(Stored items from a collection)
+ + + +
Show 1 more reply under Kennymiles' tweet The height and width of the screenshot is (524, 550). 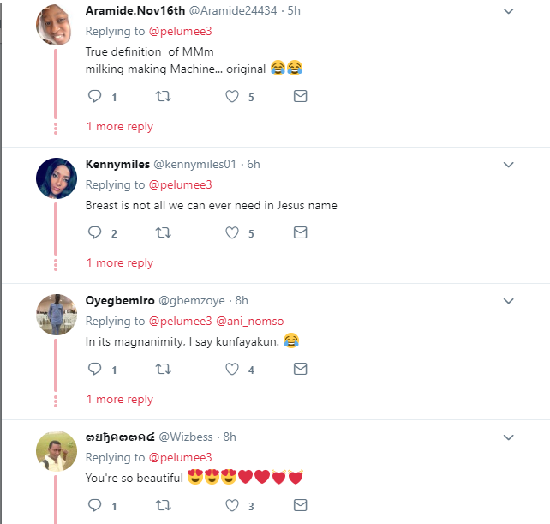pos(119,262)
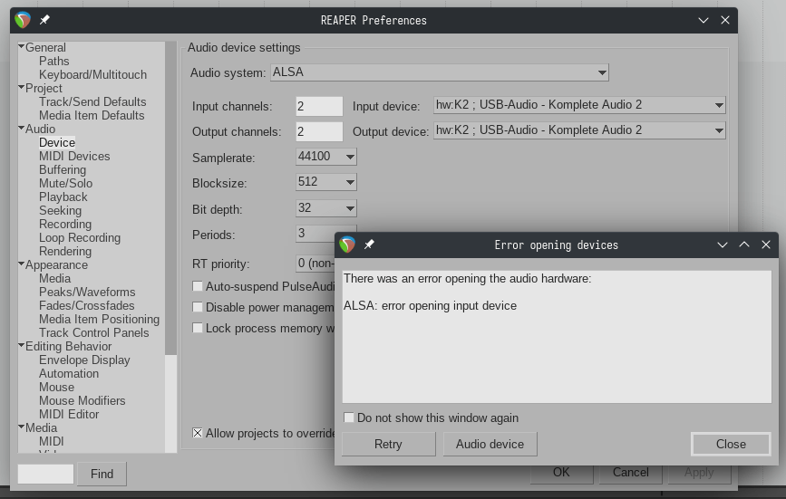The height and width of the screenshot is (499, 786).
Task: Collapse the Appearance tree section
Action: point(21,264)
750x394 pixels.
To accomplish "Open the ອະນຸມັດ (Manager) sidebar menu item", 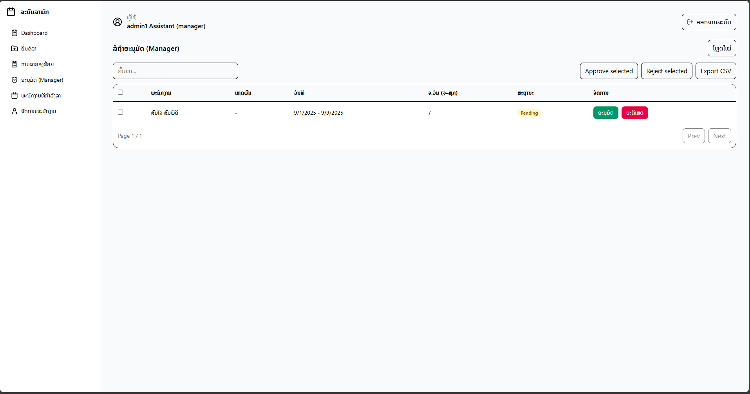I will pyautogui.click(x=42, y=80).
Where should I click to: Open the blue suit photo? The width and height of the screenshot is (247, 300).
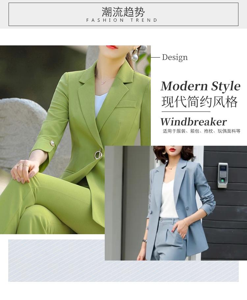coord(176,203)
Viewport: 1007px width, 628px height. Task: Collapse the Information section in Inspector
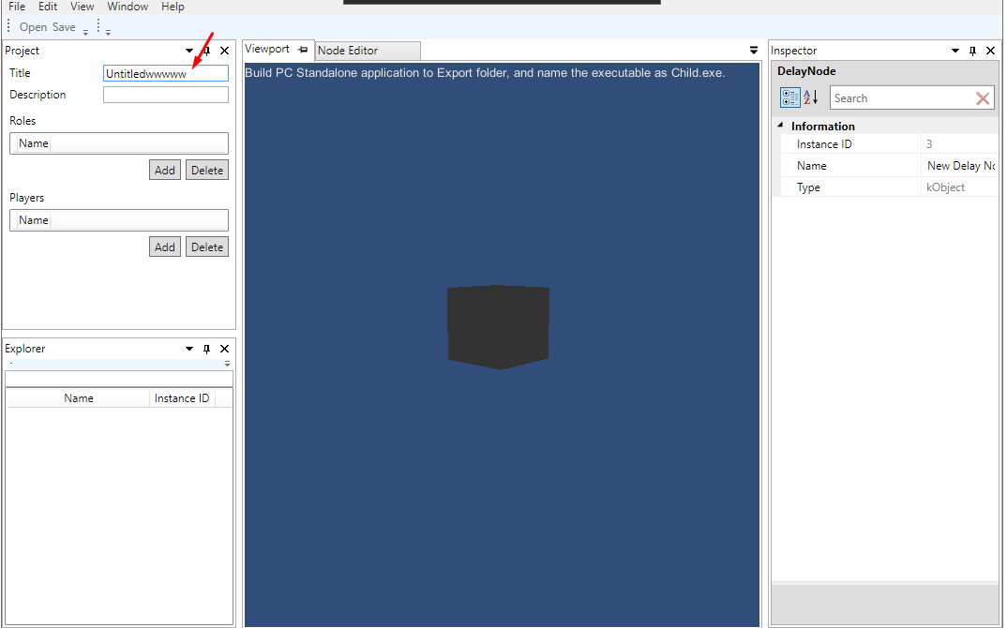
+ + + +
## PROBLEM DETAILS
Format the rows above as a JSON list of strings, one string per line, from the line that contains "Where should I" through the end of the rows. Leave out blank lines and any pictures.

## RESULT BELOW
[
  "Where should I click to: Open the blue suit photo? The width and height of the screenshot is (247, 300).",
  "coord(176,203)",
  "Viewport: 1007px width, 628px height. Task: Collapse the Information section in Inspector"
]